October did not even get out of the starting blocks thanks to the beginning of impeachment hearings. It was fascinating to observe sellers and agents assuming it was just their property sitting unsold. In fact, the entire market had simply shut down.

In November, buyers shrugged their shoulders and got back to business.

There was a fairly typical Yuletide slowdown in December.

January was slow to get started, though we should note that in River Oaks – the neighborhood we are most focused on in our business – January was extremely active.

February was looking like a classic busy start to the Spring selling season.

Then came March, and whoops! There was no second half to March for real estate, as COVID-19 brought the market to an abrupt halt.

April was the month of lockdown in Houston. There was much uncertainty about the future. Sellers did not want buyers in their homes. Buyers did not want to walk around strange homes. Yet, surprisingly enough, few existing transactions failed to consummate.

The second half of May saw brisk sales as a result of pent-up demand after the lockdown was relaxed.

The delayed “Spring” selling season continued strongly in June.

July was brisk until mid-month. It was as if the market was exhausted by mid-July and decided to go away to cooler places.

The summer exeat continued throughout August.

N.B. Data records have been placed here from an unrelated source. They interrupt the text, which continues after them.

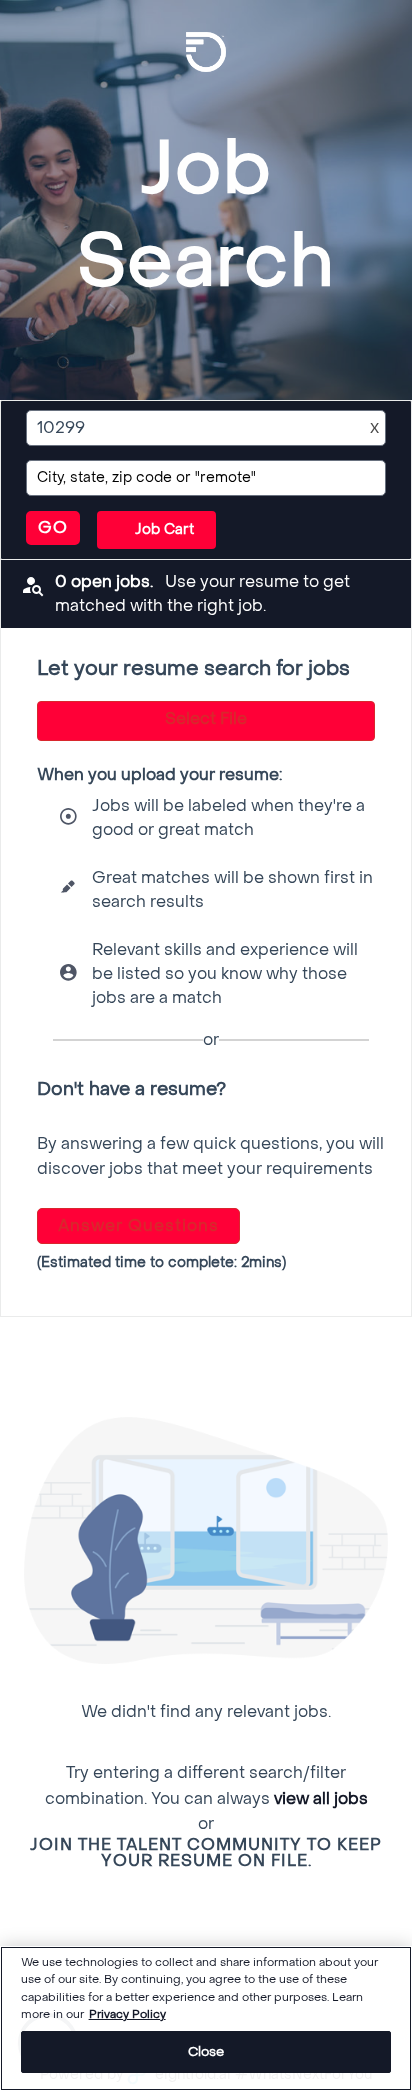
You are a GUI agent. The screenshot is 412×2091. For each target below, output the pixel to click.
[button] (156, 530)
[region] (206, 2018)
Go (53, 527)
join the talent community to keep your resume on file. (206, 1853)
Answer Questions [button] (138, 1225)
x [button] (374, 427)
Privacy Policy (127, 2014)
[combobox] (187, 428)
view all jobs (321, 1798)
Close (206, 2051)
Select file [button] (206, 718)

If this chart shows anything remarkable, it’s how different one September can be from another. The momentum of sales by mid-September 2020 as we write this is tremendous.

But let’s remember that last Fall’s real estate season evaporated in the second half of September with TS Imelda, followed by political drama in Washington.

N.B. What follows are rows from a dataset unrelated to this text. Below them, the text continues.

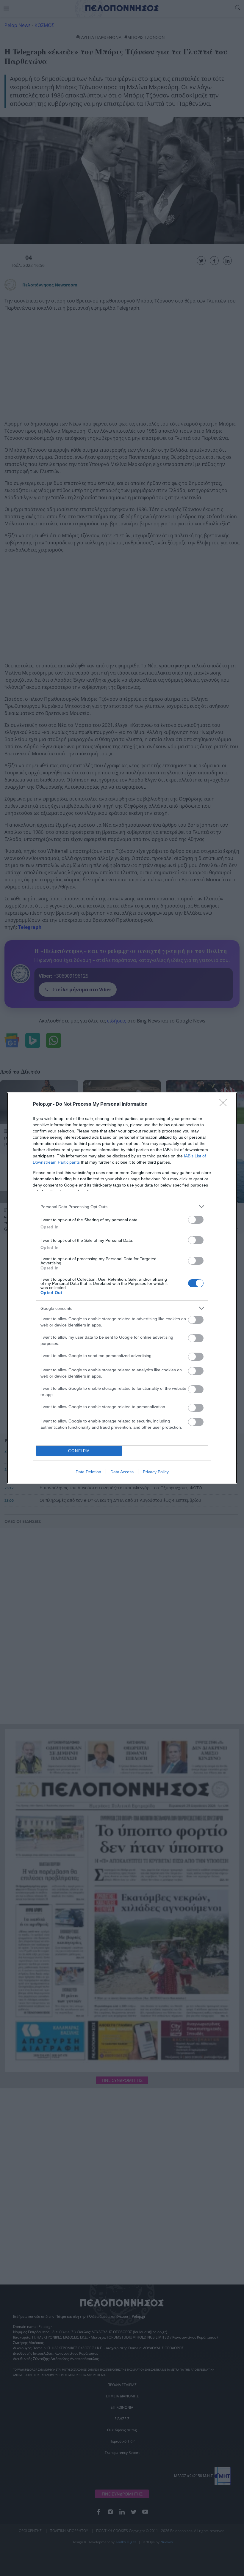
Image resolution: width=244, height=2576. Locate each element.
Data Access (122, 1471)
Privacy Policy (156, 1471)
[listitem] (122, 1206)
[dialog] (122, 1288)
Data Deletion (88, 1471)
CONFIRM (79, 1451)
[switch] (196, 1220)
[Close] (225, 1104)
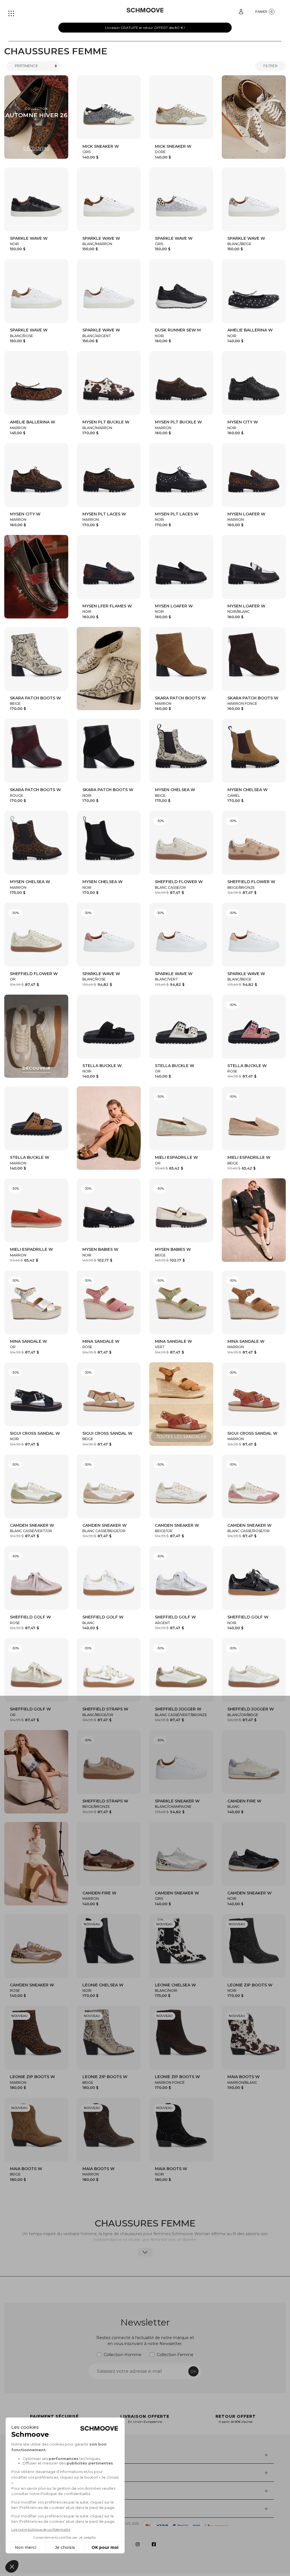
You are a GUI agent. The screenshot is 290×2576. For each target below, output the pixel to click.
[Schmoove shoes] (145, 10)
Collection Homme (122, 2354)
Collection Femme (175, 2354)
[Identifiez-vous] (241, 11)
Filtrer (270, 65)
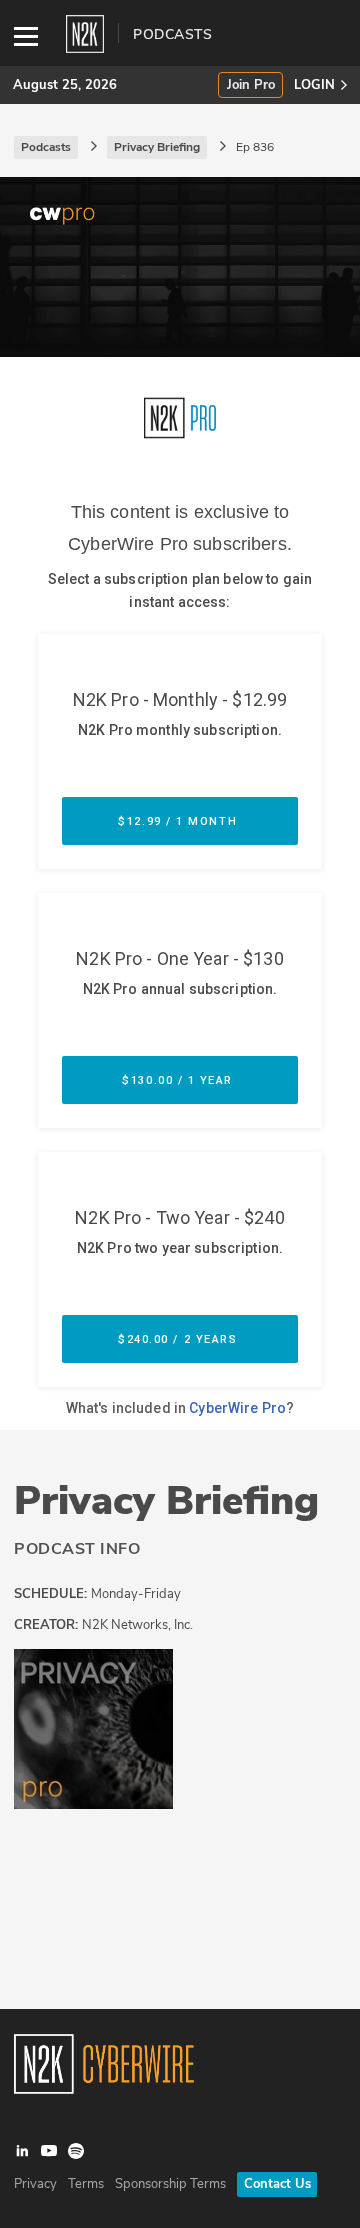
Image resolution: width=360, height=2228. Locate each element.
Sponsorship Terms (170, 2184)
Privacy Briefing (166, 1501)
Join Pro (251, 85)
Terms (86, 2184)
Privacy (35, 2184)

And it is intriguing to note that, in terms of sales momentum for high-end real estate, market jitters due to politics can have a more significant impact than natural disasters. At least in the short term.

We will be watching and analyzing the data closely in the remaining months of 2020.

*How do we calculate months of available inventory (and its inverse, market absorption)? Using MLS data from HAR.com, for market areas that include Memorial, Tanglewood/Galleria/Briargrove, River Oaks/Greenway/Memorial Park, West U/Southampton/Museum, we tabulate the number of available residential properties priced at $3 million or higher for each month and divide the total by the number of newly formed pending sales contracts in that month. The resulting calculation theoretically provides the number of months it would take to sell all existing inventory at the current rate of sales. It is useful as a short-term indicator of the pace of the market.